6. As it tips, the bottom end of the tube rises above the level of liquid in the bottom bulb.
7. A slug of warm vapour rises up the tube, displacing liquid as it goes.
8. Liquid flows back to the bottom bulb and the pressure equalises between the bulbs.
9. Liquid in the bottom bulb is heated by ambient air, which is slightly higher than at the top bulb.
10. The weight of liquid now in the bottom bulb restores the bird to a vertical position.
## Physical and chemical principles for STEM
- The dichloromethane with a low boiling point (39.6ºC) - as the drinking bird is first evacuated, partially filled and sealed, the pressure and thus the boiling point in the drinking bird will be different), gives the heat engine the ability to extract motion from low temperatures.
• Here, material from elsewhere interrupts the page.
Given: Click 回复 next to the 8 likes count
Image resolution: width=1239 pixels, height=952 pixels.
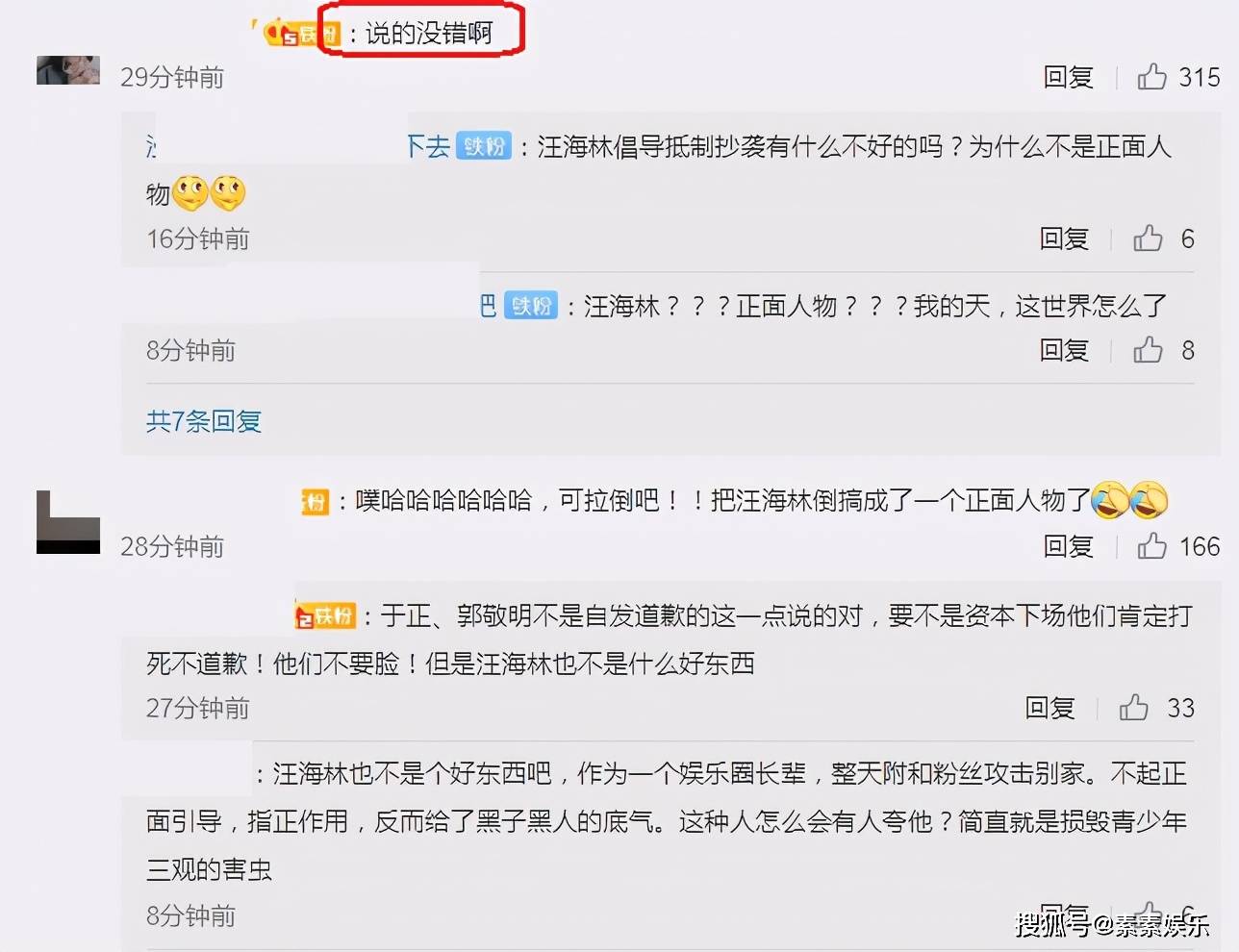Looking at the screenshot, I should (x=1064, y=349).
- The combined gas law - establishes a proportional relationship between temperature and pressure exerted by a gas in a constant volume.
- The ideal gas law - establishes a proportional relationship between number of gas particles and pressure in a constant volume.
- The Maxwell–Boltzmann distribution - establishes that molecules in a given space at a given temperature vary in energy level, and therefore can exist in multiple phases (solid/liquid/gas) at a single temperature.
- Heat of vaporisation (or condensation), which establishes that substances absorb (or release) energy when changing state.
- Capillary action of the wicking felt.
- Wet-bulb temperature - the temperature difference between the head and body depends on the relative humidity of the air.